DP12397 Silver, Murder, and Institutions: Did the "Curse of Resources" impact on Homicide Rates? Global evidence since 1890
|Author(s):||Jessica Baier, Jörg Baten|
|Publication Date:||October 2017|
|Keyword(s):||crime, Homicide Rate, resource curse, Silver Mining, Violence|
|JEL(s):||N00, Q01, Q34|
|Programme Areas:||Public Economics, Economic History|
|Link to this Page:||cepr.org/active/publications/discussion_papers/dp.php?dpno=12397|
Does mining increase interpersonal violence? While the impact of natural resources on civil war and interstate conflict is well examined, its link to a second form of violence -namely the everyday, interpersonal form- is less explored.

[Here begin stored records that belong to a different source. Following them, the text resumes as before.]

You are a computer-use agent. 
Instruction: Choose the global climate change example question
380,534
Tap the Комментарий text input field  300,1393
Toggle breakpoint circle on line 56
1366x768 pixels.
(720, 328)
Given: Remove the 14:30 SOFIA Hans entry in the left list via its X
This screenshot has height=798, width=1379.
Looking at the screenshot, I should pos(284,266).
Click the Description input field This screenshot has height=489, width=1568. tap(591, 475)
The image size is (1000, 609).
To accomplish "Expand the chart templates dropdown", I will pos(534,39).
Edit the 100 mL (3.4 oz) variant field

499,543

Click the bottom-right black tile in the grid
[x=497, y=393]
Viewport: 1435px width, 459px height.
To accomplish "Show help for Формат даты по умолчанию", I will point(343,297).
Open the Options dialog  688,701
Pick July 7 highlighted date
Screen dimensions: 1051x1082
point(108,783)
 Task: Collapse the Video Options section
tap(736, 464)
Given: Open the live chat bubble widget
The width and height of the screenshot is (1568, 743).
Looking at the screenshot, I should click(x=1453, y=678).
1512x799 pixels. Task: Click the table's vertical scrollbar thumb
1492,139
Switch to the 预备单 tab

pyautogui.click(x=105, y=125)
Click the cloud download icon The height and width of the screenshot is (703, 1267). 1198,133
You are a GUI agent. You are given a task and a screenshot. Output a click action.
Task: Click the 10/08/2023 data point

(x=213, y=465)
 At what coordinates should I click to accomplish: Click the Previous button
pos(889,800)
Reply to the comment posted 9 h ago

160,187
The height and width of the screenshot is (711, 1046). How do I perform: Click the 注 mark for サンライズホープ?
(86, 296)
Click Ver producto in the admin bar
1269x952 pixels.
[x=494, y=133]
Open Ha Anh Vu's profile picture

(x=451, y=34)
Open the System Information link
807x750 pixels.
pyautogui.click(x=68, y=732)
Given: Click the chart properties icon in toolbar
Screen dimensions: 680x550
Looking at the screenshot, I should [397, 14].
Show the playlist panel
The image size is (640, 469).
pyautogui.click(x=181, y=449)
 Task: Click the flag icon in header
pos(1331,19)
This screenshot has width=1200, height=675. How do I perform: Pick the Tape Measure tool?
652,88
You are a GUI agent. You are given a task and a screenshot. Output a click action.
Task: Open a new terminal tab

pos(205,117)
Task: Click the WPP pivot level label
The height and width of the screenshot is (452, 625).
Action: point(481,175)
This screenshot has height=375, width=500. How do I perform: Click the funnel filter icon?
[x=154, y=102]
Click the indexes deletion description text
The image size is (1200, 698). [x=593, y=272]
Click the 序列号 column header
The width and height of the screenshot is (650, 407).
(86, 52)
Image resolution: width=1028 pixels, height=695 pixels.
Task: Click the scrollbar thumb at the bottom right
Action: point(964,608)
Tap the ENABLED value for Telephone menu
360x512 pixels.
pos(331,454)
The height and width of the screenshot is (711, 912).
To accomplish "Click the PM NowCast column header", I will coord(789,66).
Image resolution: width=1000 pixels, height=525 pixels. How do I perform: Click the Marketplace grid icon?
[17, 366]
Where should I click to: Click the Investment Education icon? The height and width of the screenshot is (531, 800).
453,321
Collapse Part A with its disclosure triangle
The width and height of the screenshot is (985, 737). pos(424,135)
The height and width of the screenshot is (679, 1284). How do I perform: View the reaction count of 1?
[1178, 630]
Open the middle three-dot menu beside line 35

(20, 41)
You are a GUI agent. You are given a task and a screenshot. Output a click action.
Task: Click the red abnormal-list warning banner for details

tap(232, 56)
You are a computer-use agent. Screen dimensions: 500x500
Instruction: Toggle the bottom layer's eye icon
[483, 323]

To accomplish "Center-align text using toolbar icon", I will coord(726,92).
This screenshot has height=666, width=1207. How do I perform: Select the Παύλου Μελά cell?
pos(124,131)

We assess the effect of silver mining on homicide rates, choosing silver because it was an important mining product for many countries over a substantial time span. We use a newly collected, global sample of countries for more than 100 years from 1890 to 1990 and find that high silver production leads to heightened violence. The effect is particularly pronounced in the interaction with autocratic governance systems. To rule out endogeneity, we use silver prices and silver deposit sites per area as instrumental variables. The takeaway message is that economies majorly dependent on mining resources are not only prone to get involved in violent conflict, but are also at risk to have a higher day-to-day violence level.